Donc, vous êtes contre la guerre ?
- "Et donc, je pense que, dans cette affaire irakienne, il a magnifiquement conduit la diplomatie française. D'abord, en remettant le débat au sein du Conseil de sécurité des Nations unies, et ensuite, aujourd'hui, en disant très clairement, que la France ne saurait s'engager dans une intervention militaire si le Conseil de sécurité ne se prononçait pas. Et je vois que cette position recueille un très large accord. D'abord, chez nos partenaires européens..."
Pas aux Etats-Unis, parce que le climat entre nous est glacial.
- "Il n'y a pas que les Etats-Unis à la surface de la terre."
Cela veut dire qu'on peut accepter d'avoir des relations très tendues avec l'Amérique, à propos de l'Irak ?

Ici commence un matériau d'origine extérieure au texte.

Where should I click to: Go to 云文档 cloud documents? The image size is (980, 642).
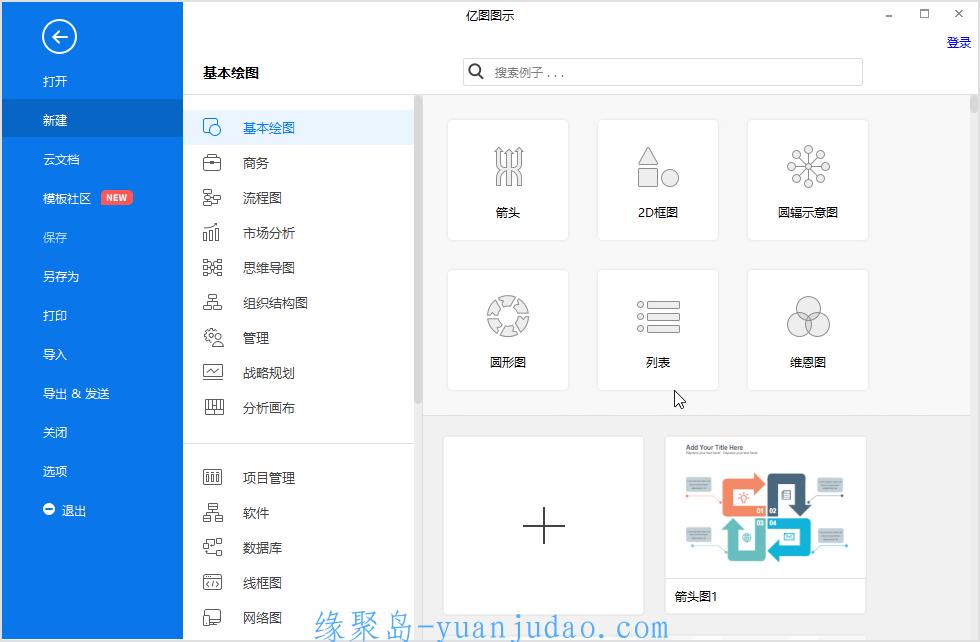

- "Il ne faut pas faire de suivisme, il faut défendre sa vision des choses, du monde. Et notre vision du monde, c'est qu'aucune puissance, fut-elle les Etats-Unis, n'a vocation à aller rétablir les choses par la force, si la légalité internationale n'est pas respectée. Je voudrais insister sur le fait que, à la lectures des rapports actuels ou des déclarations actuelles des inspecteurs, qui sont là-bas sur le terrain, il n'y a, comme l'a dit D. de Villepin, hier, à New York, je crois, aucune raison de déclencher une intervention militaire"."
Est-ce que cela veut dire que la France peut aller, parce qu'on a compris cela aussi des déclarations de D. de Villepin, jusqu'au droit de veto ?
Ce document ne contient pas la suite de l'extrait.